The paths that they have traveled to reach the present have, however been quite different. John and Caprial grew up on opposite coasts - Caprial on the west coast and John on the east coast. Caprial’s passion for cooking was sparked at an early age, while John’s was fueled by a postgraduate cooking job. Their paths crossed at the Culinary Institute of America where they attended school.
In the mid-eighties, following graduation from the CIA, the Pences’ moved to Seattle, a city they credit for launching their culinary careers. Experiences combined, they have worked in every size and style of restaurant imaginable.
It was during this period, while Caprial was Chef de Cuisine at Fullers in Seattle and only six short years from her graduation at the CIA, that Time magazine heralded Caprial as "the latest star in town, she turns out dishes that are as delicious as they are pretty." She was next honored by earning the James Beard Award for Best Chef, Pacific Northwest 1990, the first year this distinguished award was given.

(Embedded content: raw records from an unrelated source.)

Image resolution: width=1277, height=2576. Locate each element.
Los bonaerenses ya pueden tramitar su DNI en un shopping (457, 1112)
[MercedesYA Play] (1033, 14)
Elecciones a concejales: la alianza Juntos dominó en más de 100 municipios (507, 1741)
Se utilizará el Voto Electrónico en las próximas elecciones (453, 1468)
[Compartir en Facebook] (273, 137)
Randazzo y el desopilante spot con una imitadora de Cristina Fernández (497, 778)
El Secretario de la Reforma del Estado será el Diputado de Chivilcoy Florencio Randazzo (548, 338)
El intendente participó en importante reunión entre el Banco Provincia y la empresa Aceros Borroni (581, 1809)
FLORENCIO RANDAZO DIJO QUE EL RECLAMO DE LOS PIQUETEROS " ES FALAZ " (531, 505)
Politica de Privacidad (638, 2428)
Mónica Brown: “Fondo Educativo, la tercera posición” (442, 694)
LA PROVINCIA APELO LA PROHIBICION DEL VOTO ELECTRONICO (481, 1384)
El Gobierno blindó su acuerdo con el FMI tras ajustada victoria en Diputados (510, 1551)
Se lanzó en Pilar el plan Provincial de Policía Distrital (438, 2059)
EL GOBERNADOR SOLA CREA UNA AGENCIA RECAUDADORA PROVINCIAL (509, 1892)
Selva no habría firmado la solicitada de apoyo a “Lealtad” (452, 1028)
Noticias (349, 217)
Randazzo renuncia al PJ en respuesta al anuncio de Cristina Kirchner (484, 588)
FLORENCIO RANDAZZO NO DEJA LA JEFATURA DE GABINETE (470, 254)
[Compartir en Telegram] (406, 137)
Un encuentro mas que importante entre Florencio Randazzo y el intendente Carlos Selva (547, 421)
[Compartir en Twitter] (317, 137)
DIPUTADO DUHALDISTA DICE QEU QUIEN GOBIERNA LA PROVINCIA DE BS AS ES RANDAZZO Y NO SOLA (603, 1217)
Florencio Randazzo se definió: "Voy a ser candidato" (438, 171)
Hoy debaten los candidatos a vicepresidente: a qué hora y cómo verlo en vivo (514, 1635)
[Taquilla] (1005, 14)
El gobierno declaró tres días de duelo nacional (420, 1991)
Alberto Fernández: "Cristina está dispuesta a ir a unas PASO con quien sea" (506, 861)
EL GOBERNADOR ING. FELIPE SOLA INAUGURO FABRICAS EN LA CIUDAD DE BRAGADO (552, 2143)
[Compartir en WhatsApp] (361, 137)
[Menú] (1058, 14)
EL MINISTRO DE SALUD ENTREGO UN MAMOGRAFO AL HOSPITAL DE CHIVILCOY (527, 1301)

Ten years ago, Caprial teamed up with the Learning Channel to do a cooking show, Caprial’s Café. Several years later the popular series moved to Public Television. In 2000, Caprial and John began to do the series together, Caprial and John’s Kitchen: Cooking for Family and Friends.
Since September 2003, the Pence’s have co-produced the series with Oregon Public Broadcasting (OPB), Caprial and John’s Kitchen: Cooking for Family and Friends. This series, in its’ third session, airs nationally on public television stations. Caprial alone has authored eight cookbooks, including one co-authored with John that is the companion book to the current television series entitled Caprial and John’s Kitchen; Recipes for Cooking Together. They say, “We wrote this book to share our philosophy of celebrating the table and spending time together creating in the kitchen”.
Certainly, Caprial and John Pence are the Northwest’s best-known and admired “cooking together” couple. Together they have inspired one another in achieving culinary excellence and have a gift for sharing this extraordinary genius with others.
Caprial and John have two children and live in Portland.